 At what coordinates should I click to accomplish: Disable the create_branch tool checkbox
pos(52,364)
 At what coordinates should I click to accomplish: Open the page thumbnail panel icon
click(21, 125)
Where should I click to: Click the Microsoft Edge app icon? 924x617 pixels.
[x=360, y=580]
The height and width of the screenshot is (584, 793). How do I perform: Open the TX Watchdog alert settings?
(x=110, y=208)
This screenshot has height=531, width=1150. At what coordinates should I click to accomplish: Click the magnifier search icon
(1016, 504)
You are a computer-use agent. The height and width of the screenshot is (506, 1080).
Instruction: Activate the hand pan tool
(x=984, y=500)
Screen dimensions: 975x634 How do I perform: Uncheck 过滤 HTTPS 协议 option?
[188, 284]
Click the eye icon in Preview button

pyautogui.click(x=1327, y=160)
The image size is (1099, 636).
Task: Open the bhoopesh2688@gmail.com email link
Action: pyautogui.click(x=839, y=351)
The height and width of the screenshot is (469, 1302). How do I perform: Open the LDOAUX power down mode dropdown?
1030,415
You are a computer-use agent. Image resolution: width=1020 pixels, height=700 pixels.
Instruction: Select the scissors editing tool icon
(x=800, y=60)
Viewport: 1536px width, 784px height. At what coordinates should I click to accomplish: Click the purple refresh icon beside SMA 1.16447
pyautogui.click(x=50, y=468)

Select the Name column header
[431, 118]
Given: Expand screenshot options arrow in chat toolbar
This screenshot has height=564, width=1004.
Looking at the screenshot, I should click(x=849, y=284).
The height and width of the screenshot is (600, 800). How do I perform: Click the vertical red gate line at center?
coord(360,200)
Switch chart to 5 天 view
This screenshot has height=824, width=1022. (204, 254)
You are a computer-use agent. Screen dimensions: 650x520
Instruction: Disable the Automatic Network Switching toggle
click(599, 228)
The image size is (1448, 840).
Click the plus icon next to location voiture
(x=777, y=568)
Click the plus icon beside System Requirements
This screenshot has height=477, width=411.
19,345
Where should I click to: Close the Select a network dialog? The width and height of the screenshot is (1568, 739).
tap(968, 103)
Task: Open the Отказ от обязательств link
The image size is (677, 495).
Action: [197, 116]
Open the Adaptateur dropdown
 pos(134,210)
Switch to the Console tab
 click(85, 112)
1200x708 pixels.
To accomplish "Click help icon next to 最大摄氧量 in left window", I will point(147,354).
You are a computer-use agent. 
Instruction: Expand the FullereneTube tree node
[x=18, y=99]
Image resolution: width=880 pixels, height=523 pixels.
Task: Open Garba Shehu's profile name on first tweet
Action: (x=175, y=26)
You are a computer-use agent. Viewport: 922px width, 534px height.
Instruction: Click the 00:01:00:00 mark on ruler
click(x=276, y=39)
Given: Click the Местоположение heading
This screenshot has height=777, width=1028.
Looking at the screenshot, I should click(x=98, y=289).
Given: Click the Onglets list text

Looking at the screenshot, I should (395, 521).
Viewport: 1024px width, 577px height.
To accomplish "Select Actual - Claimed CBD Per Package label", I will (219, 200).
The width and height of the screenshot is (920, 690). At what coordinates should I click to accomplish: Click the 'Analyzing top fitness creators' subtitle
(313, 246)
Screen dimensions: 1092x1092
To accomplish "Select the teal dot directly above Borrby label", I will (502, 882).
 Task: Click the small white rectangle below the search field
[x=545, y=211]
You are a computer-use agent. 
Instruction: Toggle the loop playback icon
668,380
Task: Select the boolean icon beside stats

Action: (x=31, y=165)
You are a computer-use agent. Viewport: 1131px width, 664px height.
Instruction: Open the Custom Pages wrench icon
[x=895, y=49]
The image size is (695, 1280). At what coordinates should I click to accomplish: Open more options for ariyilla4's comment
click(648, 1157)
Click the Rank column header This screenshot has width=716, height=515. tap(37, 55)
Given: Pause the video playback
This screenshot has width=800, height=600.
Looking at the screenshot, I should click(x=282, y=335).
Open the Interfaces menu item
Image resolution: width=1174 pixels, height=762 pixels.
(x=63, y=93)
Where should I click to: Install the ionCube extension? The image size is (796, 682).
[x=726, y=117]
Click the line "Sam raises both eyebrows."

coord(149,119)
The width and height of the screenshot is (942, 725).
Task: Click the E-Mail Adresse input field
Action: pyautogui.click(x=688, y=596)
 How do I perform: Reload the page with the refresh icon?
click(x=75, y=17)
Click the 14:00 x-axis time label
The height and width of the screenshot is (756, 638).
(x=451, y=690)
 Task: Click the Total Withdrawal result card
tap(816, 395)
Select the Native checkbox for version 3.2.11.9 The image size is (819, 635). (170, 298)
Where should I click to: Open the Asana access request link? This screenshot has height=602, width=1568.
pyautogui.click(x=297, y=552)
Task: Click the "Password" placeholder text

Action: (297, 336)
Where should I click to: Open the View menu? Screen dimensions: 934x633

=======

PROBLEM TO WORK ON –
Go through the listing and copy each line exactly.

EXERCISE OUTPUT –
 At what coordinates should I click to accomplish: Disable the create_branch tool checkbox
pos(52,364)
 At what coordinates should I click to accomplish: Open the page thumbnail panel icon
click(21, 125)
Where should I click to: Click the Microsoft Edge app icon? 924x617 pixels.
[x=360, y=580]
The height and width of the screenshot is (584, 793). How do I perform: Open the TX Watchdog alert settings?
(x=110, y=208)
This screenshot has height=531, width=1150. At what coordinates should I click to accomplish: Click the magnifier search icon
(1016, 504)
You are a computer-use agent. The height and width of the screenshot is (506, 1080).
Instruction: Activate the hand pan tool
(x=984, y=500)
Screen dimensions: 975x634 How do I perform: Uncheck 过滤 HTTPS 协议 option?
[188, 284]
Click the eye icon in Preview button

pyautogui.click(x=1327, y=160)
The image size is (1099, 636).
Task: Open the bhoopesh2688@gmail.com email link
Action: pyautogui.click(x=839, y=351)
The height and width of the screenshot is (469, 1302). How do I perform: Open the LDOAUX power down mode dropdown?
1030,415
You are a computer-use agent. Image resolution: width=1020 pixels, height=700 pixels.
Instruction: Select the scissors editing tool icon
(x=800, y=60)
Viewport: 1536px width, 784px height. At what coordinates should I click to accomplish: Click the purple refresh icon beside SMA 1.16447
pyautogui.click(x=50, y=468)

Select the Name column header
[431, 118]
Given: Expand screenshot options arrow in chat toolbar
This screenshot has height=564, width=1004.
Looking at the screenshot, I should click(x=849, y=284).
The height and width of the screenshot is (600, 800). How do I perform: Click the vertical red gate line at center?
coord(360,200)
Switch chart to 5 天 view
This screenshot has height=824, width=1022. (204, 254)
You are a computer-use agent. Screen dimensions: 650x520
Instruction: Disable the Automatic Network Switching toggle
click(599, 228)
The image size is (1448, 840).
Click the plus icon next to location voiture
(x=777, y=568)
Click the plus icon beside System Requirements
This screenshot has height=477, width=411.
19,345
Where should I click to: Close the Select a network dialog? The width and height of the screenshot is (1568, 739).
tap(968, 103)
Task: Open the Отказ от обязательств link
The image size is (677, 495).
Action: [197, 116]
Open the Adaptateur dropdown
 pos(134,210)
Switch to the Console tab
 click(85, 112)
1200x708 pixels.
To accomplish "Click help icon next to 最大摄氧量 in left window", I will point(147,354).
You are a computer-use agent. 
Instruction: Expand the FullereneTube tree node
[x=18, y=99]
Image resolution: width=880 pixels, height=523 pixels.
Task: Open Garba Shehu's profile name on first tweet
Action: (x=175, y=26)
You are a computer-use agent. Viewport: 922px width, 534px height.
Instruction: Click the 00:01:00:00 mark on ruler
click(x=276, y=39)
Given: Click the Местоположение heading
This screenshot has height=777, width=1028.
Looking at the screenshot, I should click(x=98, y=289).
Given: Click the Onglets list text

Looking at the screenshot, I should (395, 521).
Viewport: 1024px width, 577px height.
To accomplish "Select Actual - Claimed CBD Per Package label", I will (219, 200).
The width and height of the screenshot is (920, 690). At what coordinates should I click to accomplish: Click the 'Analyzing top fitness creators' subtitle
(313, 246)
Screen dimensions: 1092x1092
To accomplish "Select the teal dot directly above Borrby label", I will (502, 882).
 Task: Click the small white rectangle below the search field
[x=545, y=211]
You are a computer-use agent. 
Instruction: Toggle the loop playback icon
668,380
Task: Select the boolean icon beside stats

Action: (x=31, y=165)
You are a computer-use agent. Viewport: 1131px width, 664px height.
Instruction: Open the Custom Pages wrench icon
[x=895, y=49]
The image size is (695, 1280). At what coordinates should I click to accomplish: Open more options for ariyilla4's comment
click(648, 1157)
Click the Rank column header This screenshot has width=716, height=515. tap(37, 55)
Given: Pause the video playback
This screenshot has width=800, height=600.
Looking at the screenshot, I should click(x=282, y=335).
Open the Interfaces menu item
Image resolution: width=1174 pixels, height=762 pixels.
(x=63, y=93)
Where should I click to: Install the ionCube extension? The image size is (796, 682).
[x=726, y=117]
Click the line "Sam raises both eyebrows."

coord(149,119)
The width and height of the screenshot is (942, 725).
Task: Click the E-Mail Adresse input field
Action: pyautogui.click(x=688, y=596)
 How do I perform: Reload the page with the refresh icon?
click(x=75, y=17)
Click the 14:00 x-axis time label
The height and width of the screenshot is (756, 638).
(x=451, y=690)
 Task: Click the Total Withdrawal result card
tap(816, 395)
Select the Native checkbox for version 3.2.11.9 The image size is (819, 635). (170, 298)
Where should I click to: Open the Asana access request link? This screenshot has height=602, width=1568.
pyautogui.click(x=297, y=552)
Task: Click the "Password" placeholder text

Action: (297, 336)
Where should I click to: Open the View menu? Screen dimensions: 934x633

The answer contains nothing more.